Shari Redstone pushed Viacom and CBS to merge and has had her eye on getting even bigger, according to people familiar with her thinking. But ViacomCBS' next target is unclear, especially as long quarantines and 10% unemployment erode traditional TV advertising dollars while pushing audiences toward less expensive streaming options. ViacomCBS is moving ahead with its own streaming ambitions, adding content to the already existing CBS All Access and officially rebranding it in early 2021.

ViacomCBS' next steps

Being a mogul may not be Shari Redstone's raison d'etre, though she's arguably the most powerful woman in media. She co-runs a small media venture capital firm called Advancit with her son-in-law, Jason Ostheimer. Still, Redstone fought for years to reclaim ownership of the business after a series of estate changes threatened to cut her out. 

"I really respected how she got control back of the company, which at the time was not being run very well, to be honest," former Viacom board member and current New England Patriots owner Bob Kraft said in a CNBC interview last year. "She's gone through some difficult situations and really handled it beautifully. I don't know that a lot of people could do it and succeed and have the mental toughness and fortitude."

Her mission to grow ViacomCBS can take several paths. She can continue to acquire smaller businesses, such as Discovery, Univision, LionsGate, MGM, AMC and other smaller media companies. But even if ViacomCBS were to buy all of those businesses, a feat that would take many years with potentially painful integrations, the combined company would still likely be significantly smaller than Disney, Comcast, AT&T, Amazon, Netflix and Apple.

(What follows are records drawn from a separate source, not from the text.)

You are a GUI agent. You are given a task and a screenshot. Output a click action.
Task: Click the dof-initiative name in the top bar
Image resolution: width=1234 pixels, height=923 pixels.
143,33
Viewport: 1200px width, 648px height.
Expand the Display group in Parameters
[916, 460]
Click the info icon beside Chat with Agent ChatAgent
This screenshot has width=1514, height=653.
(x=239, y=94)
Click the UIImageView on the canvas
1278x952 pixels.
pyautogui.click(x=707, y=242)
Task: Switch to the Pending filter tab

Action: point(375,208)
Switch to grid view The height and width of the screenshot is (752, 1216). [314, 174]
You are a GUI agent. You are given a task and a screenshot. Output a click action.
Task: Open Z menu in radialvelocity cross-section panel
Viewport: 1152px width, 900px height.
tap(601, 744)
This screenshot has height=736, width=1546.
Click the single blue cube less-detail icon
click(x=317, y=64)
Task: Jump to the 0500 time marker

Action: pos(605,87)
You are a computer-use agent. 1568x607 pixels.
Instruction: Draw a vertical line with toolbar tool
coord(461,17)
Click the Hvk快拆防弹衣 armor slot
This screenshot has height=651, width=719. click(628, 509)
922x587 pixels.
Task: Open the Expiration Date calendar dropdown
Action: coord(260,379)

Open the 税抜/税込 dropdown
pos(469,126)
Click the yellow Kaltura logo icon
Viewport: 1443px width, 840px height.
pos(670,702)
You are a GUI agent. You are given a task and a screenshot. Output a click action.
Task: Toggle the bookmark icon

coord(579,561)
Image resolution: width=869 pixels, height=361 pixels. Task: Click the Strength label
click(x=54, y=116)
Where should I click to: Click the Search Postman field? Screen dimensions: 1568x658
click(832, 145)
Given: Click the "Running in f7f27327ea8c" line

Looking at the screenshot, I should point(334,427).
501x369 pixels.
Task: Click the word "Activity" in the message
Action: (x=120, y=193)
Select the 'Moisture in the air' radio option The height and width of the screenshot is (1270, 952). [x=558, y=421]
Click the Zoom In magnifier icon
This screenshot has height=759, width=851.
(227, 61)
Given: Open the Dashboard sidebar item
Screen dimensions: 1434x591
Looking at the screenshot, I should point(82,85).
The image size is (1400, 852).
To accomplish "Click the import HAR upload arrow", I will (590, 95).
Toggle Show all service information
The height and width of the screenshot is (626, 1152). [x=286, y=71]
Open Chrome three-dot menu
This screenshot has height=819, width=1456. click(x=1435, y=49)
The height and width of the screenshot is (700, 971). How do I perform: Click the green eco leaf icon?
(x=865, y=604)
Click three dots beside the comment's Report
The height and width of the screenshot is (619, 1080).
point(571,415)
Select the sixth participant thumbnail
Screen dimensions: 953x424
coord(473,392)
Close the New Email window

She can try to merge ViacomCBS with a company like Sony Pictures, a deal that could be structured so that Redstone hands over control of ViacomCBS equity to Sony over time. 

Or, she could simply sell ViacomCBS to a larger player looking for more content in a world where only so many large streaming services can survive and flourish.

While Shari Redstone has effectively been in control of Viacom and CBS for several years, her father could still communicate through an iPad. He had continued to express desires on corporate decisions, such as opposing a deal to sell a portion of Paramount in 2016.

His death fully transfers decision-making authority to Shari. If selling ViacomCBS is the end game, that concept probably became a lot more feasible with her father's passing. 

Correction: This story has been updated to reflect that Sumner Redstone died Tuesday and that although he built National Amusements into a media empire, his father, Michael Redstone, founded the company.